Advertising. Who to use and what works best.

Advertising. Who to use and what works best.

Postby crossroadlm » Wed Dec 13, 2000 12:10 pm

Hello,

I am new to this forum and would like a to know what is working best for those of you with good Internet sales departments that are producing you several sales a month.
I am the Internet Sales Manager for a large Inianapolis area Chrysler Jeep / Lincoln Mercury dealership and we have had little success with our Internet sales department. I average about 8 to 10 sales a month using a few lead services. I am thinking about losing these services and using the money spent here on advertising to drive traffic to our own site. I find these service to be costly and do not see my return on investment. I just got out of a meeting with AOL/Compuserve and they were trying to sign us to advertise with them, but again the costs were out or sight. I believe the statistics of web users and even our own survey results show that well over 50% of our customers use the web prior to purchase, but who do we use? We have tried local print, and have our web address posted on parts vans, shuttles, my own company demo, but where are we failing. I hear of dealerships selling 70 to 150 vehicles a month from leads from the web and I want my share of this business. If the web is the way people are shopping for vehicles is it only logical to have a strong web advertising campaign? Banner ads, pop ups etc. Any advice would be appreciated.

Thanks
Dan
crossroadlm
 

Advertising. Who to use and what works best.

Postby sallen1 » Wed Dec 13, 2000 4:50 pm

I'm not an expert in the field, but we are working the internet. If you advertise with AOL or any large-audience medium, expect to pay the price.

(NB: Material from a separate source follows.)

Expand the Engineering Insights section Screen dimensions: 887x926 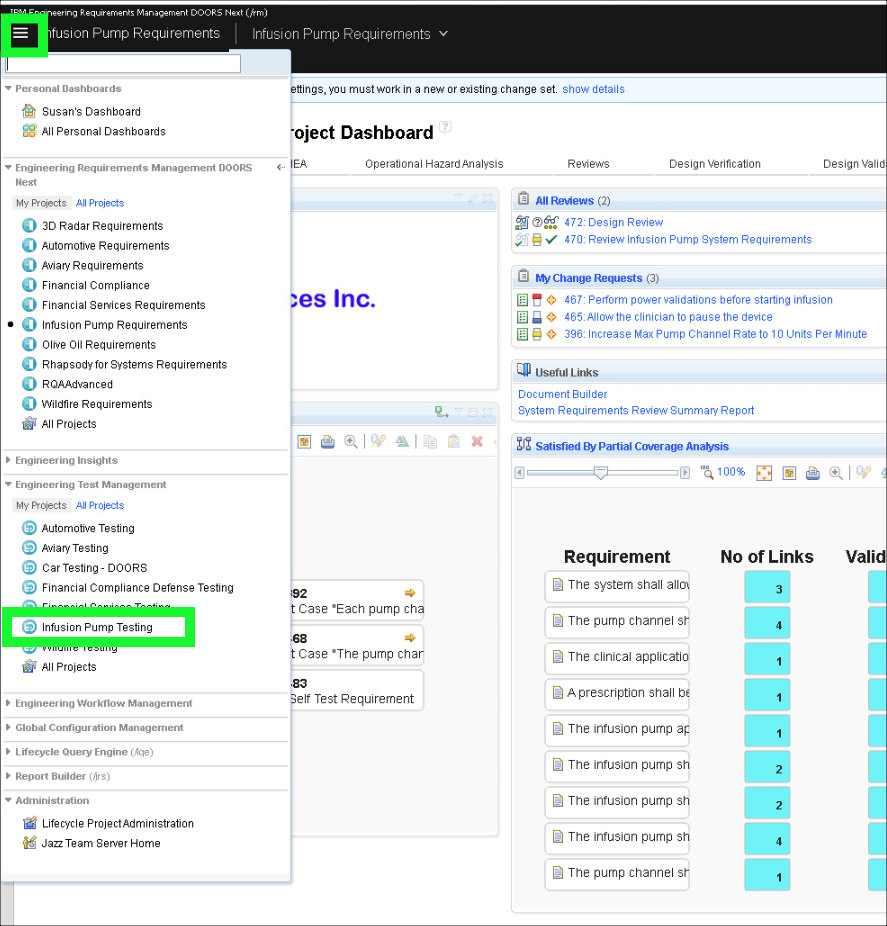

Just like running a TV commercial that shows nationally, AOL would probably be world-wide, and that's not your primary target. You need to localize.

Lead generators work o.k. except they are not as productive as in the past. I too, have heard of very succesful internet departments and maybe some of them can comment, but lately, AutoByTel has dropped their monthly fees because we we're concidering dropping them. Same is true with a couple other sites.

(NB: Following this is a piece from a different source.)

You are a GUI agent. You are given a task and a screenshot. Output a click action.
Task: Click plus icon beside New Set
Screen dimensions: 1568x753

Your best bet is doing what your are currently doing: Advertise your site. The customer who'd shop you on the 'net needs to find you and just like all the other dot-coms, the traditional print and broadcast media must be used. You can also try direct mail.

scott

oh, make sure your site shows on search engines and business/dealer locators. Ask your customers how they found you (i.e., lead-generator company, yellow-page site, internet ISP search engine, etc.) You'll need to do some coding to tweak your site for each search engine, but that's the easy part. Selling the car is the hard part! Good Luck.
sallen1
 

Advertising. Who to use and what works best.

Postby MarkB » Wed Dec 13, 2000 7:34 pm

I have found the larger internet sites such as AOL to be expensive to use.
It is amazing what increasing the size of your web address on the advertising you currently use such as radio, plate frames, stickers, newspaper adds even down to business cards and the signwriting on parts and shuttle/courtesy vehicles can do to increase traffic...especially during the winter months!
If you sell a marque with a dedicated following you can often find great rates with a good target audience on some of the enthusiasts websites http://a4.org is a good example of this kind of site.
Search engines are a completely different matter and keywords and metatags could have their own forum, however a great shortcut that promises to pay is where you purchase keyword placement the cost starts at only $99 to give it a try e.g. http://goto.com/

Rgds

------------------
MarkB
 

Advertising. Who to use and what works best.

Postby Matt Parsons » Thu Dec 14, 2000 7:20 am

Crossroadlm, not having seen your site, I would ask you a few questions. Is your goal to drive people to your site initially, or to draw them and have the re-visit you often? These are two very different objectives. The major mistake that many dealers make is that they do a good job of bringing people to their site, but provide so little value to the consumer that they never re-visit. Digital consumers that are using the net for research and purchasing have a different set of needs than a traditional walk-in. Dealers need to re-evaluate what they are doing and why. Are you delivering to customer expectations? How quickly do you respond to an inquiry? How valuable, detailed and correct is your content? How well do your back-end processes support internet activities? Do you measure effectiveness in any of these areas? All too often dealers want to treat the web as an advertising problem. It isn't. It is an information exchange medium, and thus you have to approach it in a different fashion.

Recently I discovered two dealers that really get it. These people have committed substantial time and resources to fully develop this channel. It isn't a part time activity by someone inside or outside of the store. It is a full time activity to fully develop and capitalize on this channel.

I would suggest that you look at Peter Brandows site (I believe it is brandowgroup.com). He is in Warminster, PA. Peter has written a white paper on how to effectively use the net, and I believe that he provides it at no charge to dealers - the title is something like the Internet Bible. The other site you may wish to review is tasca.com. Bob Tasca is a dealer in Seekonk, MA. He is pushing the envelope in terms of building a valueable site.

Hope these observations are helpful.

P.S., neither one of these dealers are clients of EDS, thus Ihave no vested interest in selling you anything in relation to what they are doing with the web.

[This message has been edited by Matt Parsons (edited 12-14-2000).]